## Quoted passage
..........
Question

a committee of four is formed from five eligible members. let the eligible members be represented with a, b, c, d, and e. the possible outcomes include s = {abcd, bcde, acde, abce, abde}. which statements about the situation are true? check all that apply. there are 120 different ways to choose the committee. if person a must be on the committee, there is only one way to form the committee. if persons a and c must be on the committee, there are three ways to form the committee. there are five ways to form the committee if person e must be on it. if the number of eligible members increases, the number of outcomes increases.

Explanation:

Step1: Analyze the total number of ways to choose the committee

The problem is about combinations (since the order of selection doesn't matter for a committee). The formula for combinations is \( C(n, k)=\frac{n!}{k!(n - k)!} \), where \( n = 5 \) (eligible members) and \( k = 4 \) (committee size).

\[ C(5,4)=\frac{5!}{4!(5 - 4)!}=\frac{5!}{4!1!}=\frac{5\times4!}{4!×1}= 5 \]
So the first statement "There are 120 different ways to choose the committee" is false because the actual number is 5, not 120.

Step2: Analyze the case when person A must be on the committee

If A must be on the committee, we need to choose 3 more members from the remaining 4 (B, C, D, E). Using the combination formula with \( n = 4 \) and \( k = 3 \):

\[ C(4,3)=\frac{4!}{3!(4 - 3)!}=\frac{4!}{3!1!}=\frac{4\times3!}{3!×1}=4 \]
So the statement "If person A must be on the committee, there is only one way to form the committee" is false.
..........
## Requirement A
Decide whether each statement agrees with the committee explanation, answering yes or no and quoting the words of the text that settle it. (i) The explanation treats choosing the committee as a combination because order does not matter. (ii) The explanation finds 120 ways to choose the committee. (iii) When person A must serve, three more members are chosen from the remaining four.
## Requirement B
Answer these questions from the committee explanation.
(i) How many eligible members are there?
(ii) What value does the explanation get for C(4,3)?
(iii) Which members remain to choose from when A must be on the committee?
## Requirement C
Reproduce the committee explanation starting at "The problem is" and ending at "4 \) (committee size).", renaming "combinations" as "selections".
The material after this point comes from a separate source.

## Provided data
..........
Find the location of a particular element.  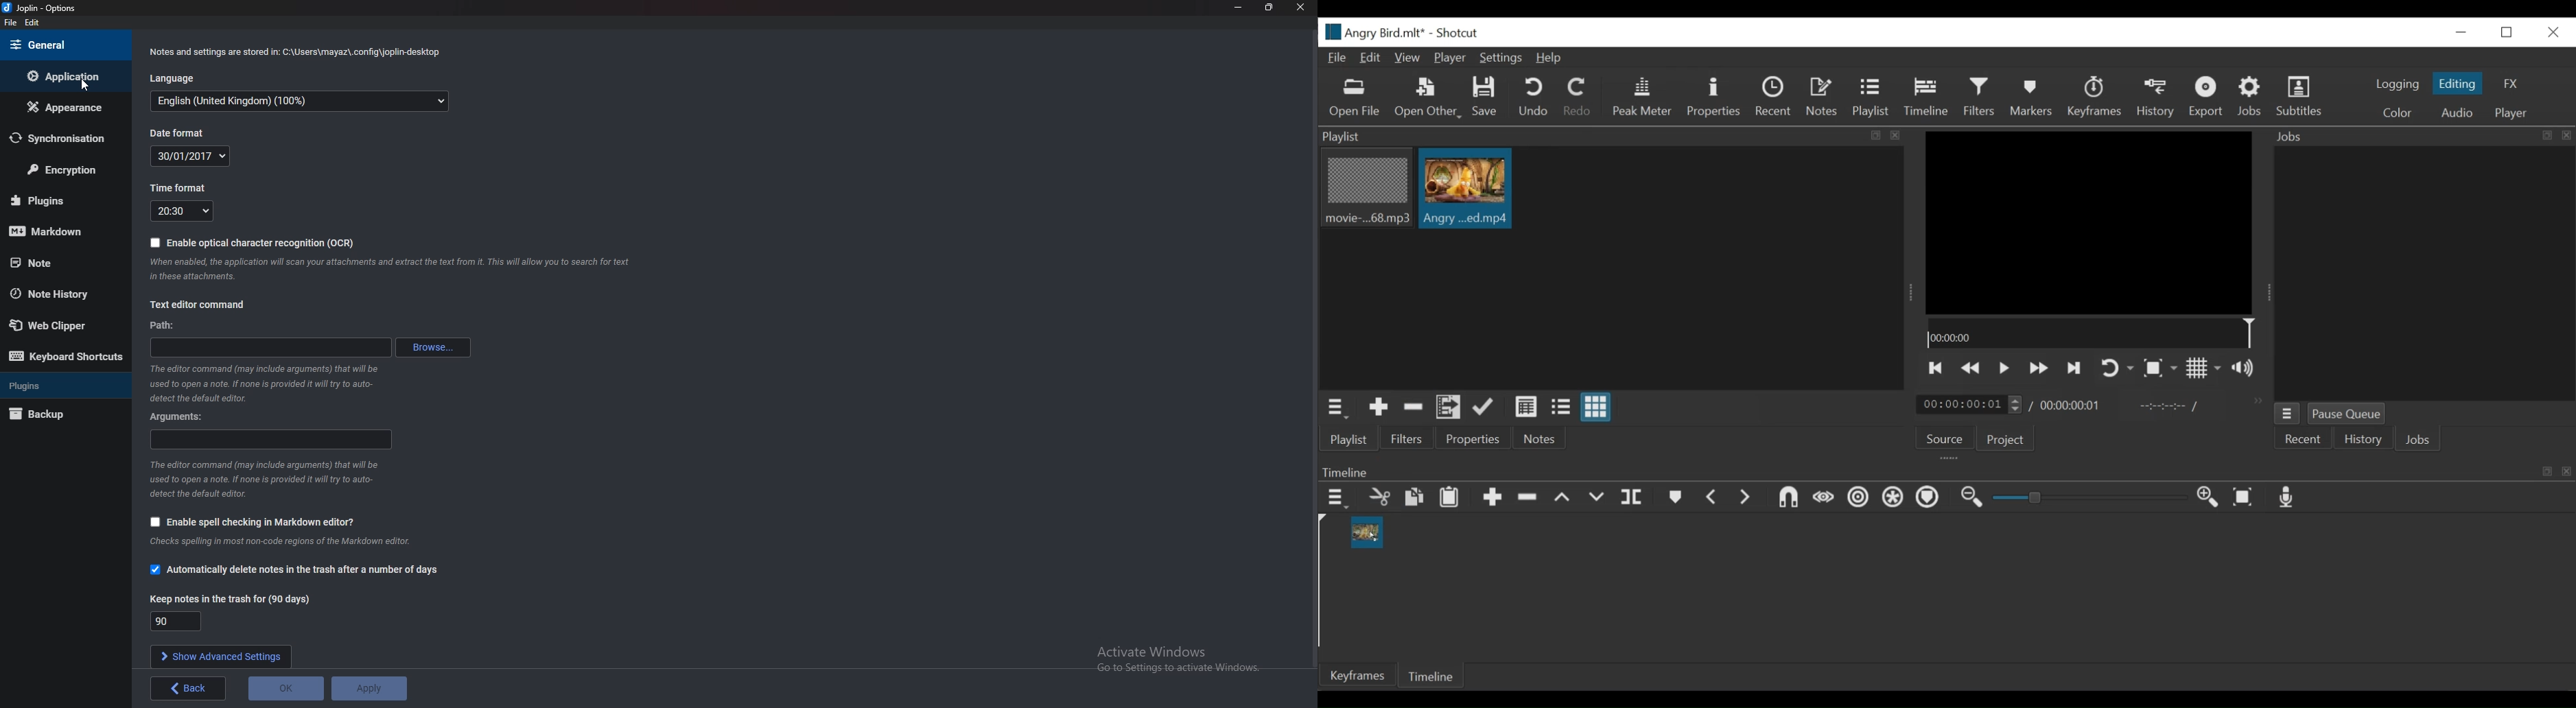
..........
## Response A
(i) Yes: "since the order of selection doesn't matter for a committee"
(ii) No: "the actual number is 5, not 120"
(iii) Yes: "we need to choose 3 more members from the remaining 4 (B, C, D, E)"

## Response B
(i) Five
(ii) 4
(iii) B, C, D, and E

## Response C
The problem is about selections (since the order of selection doesn't matter for a committee). The formula for selections is \( C(n, k)=\frac{n!}{k!(n - k)!} \), where \( n = 5 \) (eligible members) and \( k = 4 \) (committee size).